## YOUR GOAL
Convert the records below into a JSON list of strings, with one string for each line and blank lines omitted.

## LISTING
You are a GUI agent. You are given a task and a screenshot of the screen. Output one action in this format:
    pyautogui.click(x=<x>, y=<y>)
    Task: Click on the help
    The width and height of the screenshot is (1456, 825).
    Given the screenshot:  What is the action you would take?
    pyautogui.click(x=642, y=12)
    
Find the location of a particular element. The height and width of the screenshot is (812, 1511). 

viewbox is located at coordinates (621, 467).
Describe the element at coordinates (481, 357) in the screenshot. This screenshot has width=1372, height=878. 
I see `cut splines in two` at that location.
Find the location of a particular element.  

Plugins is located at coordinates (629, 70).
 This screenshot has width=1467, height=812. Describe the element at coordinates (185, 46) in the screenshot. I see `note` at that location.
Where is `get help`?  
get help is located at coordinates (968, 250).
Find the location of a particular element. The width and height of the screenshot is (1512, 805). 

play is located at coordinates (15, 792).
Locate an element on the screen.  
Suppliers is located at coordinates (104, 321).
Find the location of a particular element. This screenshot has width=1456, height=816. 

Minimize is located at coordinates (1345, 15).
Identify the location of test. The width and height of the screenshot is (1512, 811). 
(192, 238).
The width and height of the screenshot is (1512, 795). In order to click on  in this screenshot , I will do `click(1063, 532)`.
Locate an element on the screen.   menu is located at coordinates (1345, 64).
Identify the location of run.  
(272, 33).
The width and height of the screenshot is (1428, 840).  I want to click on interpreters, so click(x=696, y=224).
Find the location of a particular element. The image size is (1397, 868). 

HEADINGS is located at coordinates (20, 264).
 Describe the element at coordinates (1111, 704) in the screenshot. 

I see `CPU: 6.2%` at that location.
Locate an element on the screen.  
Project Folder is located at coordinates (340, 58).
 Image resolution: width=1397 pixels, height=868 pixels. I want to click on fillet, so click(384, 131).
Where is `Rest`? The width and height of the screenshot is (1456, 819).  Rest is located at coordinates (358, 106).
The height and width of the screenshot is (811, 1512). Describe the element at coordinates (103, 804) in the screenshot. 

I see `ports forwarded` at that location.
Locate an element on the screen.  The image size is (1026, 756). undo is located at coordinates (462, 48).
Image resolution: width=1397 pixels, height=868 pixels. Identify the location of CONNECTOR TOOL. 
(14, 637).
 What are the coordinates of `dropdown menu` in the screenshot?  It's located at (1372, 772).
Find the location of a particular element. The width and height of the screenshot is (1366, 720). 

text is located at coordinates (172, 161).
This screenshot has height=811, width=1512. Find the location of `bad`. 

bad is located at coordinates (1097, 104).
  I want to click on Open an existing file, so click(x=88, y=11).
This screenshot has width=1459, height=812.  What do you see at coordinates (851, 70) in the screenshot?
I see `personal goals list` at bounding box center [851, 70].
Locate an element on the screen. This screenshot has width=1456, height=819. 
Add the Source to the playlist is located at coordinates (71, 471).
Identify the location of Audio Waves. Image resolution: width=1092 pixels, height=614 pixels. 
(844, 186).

## RESULT OF THIS TASK
[
  "You are a GUI agent. You are given a task and a screenshot of the screen. Output one action in this format:",
  "    pyautogui.click(x=<x>, y=<y>)",
  "    Task: Click on the help",
  "    The width and height of the screenshot is (1456, 825).",
  "    Given the screenshot:  What is the action you would take?",
  "    pyautogui.click(x=642, y=12)",
  "Find the location of a particular element. The height and width of the screenshot is (812, 1511). ",
  "viewbox is located at coordinates (621, 467).",
  "Describe the element at coordinates (481, 357) in the screenshot. This screenshot has width=1372, height=878. ",
  "I see `cut splines in two` at that location.",
  "Find the location of a particular element.  ",
  "Plugins is located at coordinates (629, 70).",
  " This screenshot has width=1467, height=812. Describe the element at coordinates (185, 46) in the screenshot. I see `note` at that location.",
  "Where is `get help`?  ",
  "get help is located at coordinates (968, 250).",
  "Find the location of a particular element. The width and height of the screenshot is (1512, 805). ",
  "play is located at coordinates (15, 792).",
  "Locate an element on the screen.  ",
  "Suppliers is located at coordinates (104, 321).",
  "Find the location of a particular element. This screenshot has width=1456, height=816. ",
  "Minimize is located at coordinates (1345, 15).",
  "Identify the location of test. The width and height of the screenshot is (1512, 811). ",
  "(192, 238).",
  "The width and height of the screenshot is (1512, 795). In order to click on  in this screenshot , I will do `click(1063, 532)`.",
  "Locate an element on the screen.   menu is located at coordinates (1345, 64).",
  "Identify the location of run.  ",
  "(272, 33).",
  "The width and height of the screenshot is (1428, 840).  I want to click on interpreters, so click(x=696, y=224).",
  "Find the location of a particular element. The image size is (1397, 868). ",
  "HEADINGS is located at coordinates (20, 264).",
  " Describe the element at coordinates (1111, 704) in the screenshot. ",
  "I see `CPU: 6.2%` at that location.",
  "Locate an element on the screen.  ",
  "Project Folder is located at coordinates (340, 58).",
  " Image resolution: width=1397 pixels, height=868 pixels. I want to click on fillet, so click(384, 131).",
  "Where is `Rest`? The width and height of the screenshot is (1456, 819).  Rest is located at coordinates (358, 106).",
  "The height and width of the screenshot is (811, 1512). Describe the element at coordinates (103, 804) in the screenshot. ",
  "I see `ports forwarded` at that location.",
  "Locate an element on the screen.  The image size is (1026, 756). undo is located at coordinates (462, 48).",
  "Image resolution: width=1397 pixels, height=868 pixels. Identify the location of CONNECTOR TOOL. ",
  "(14, 637).",
  " What are the coordinates of `dropdown menu` in the screenshot?  It's located at (1372, 772).",
  "Find the location of a particular element. The width and height of the screenshot is (1366, 720). ",
  "text is located at coordinates (172, 161).",
  "This screenshot has height=811, width=1512. Find the location of `bad`. ",
  "bad is located at coordinates (1097, 104).",
  "  I want to click on Open an existing file, so click(x=88, y=11).",
  "This screenshot has width=1459, height=812.  What do you see at coordinates (851, 70) in the screenshot?",
  "I see `personal goals list` at bounding box center [851, 70].",
  "Locate an element on the screen. This screenshot has width=1456, height=819. ",
  "Add the Source to the playlist is located at coordinates (71, 471).",
  "Identify the location of Audio Waves. Image resolution: width=1092 pixels, height=614 pixels. ",
  "(844, 186)."
]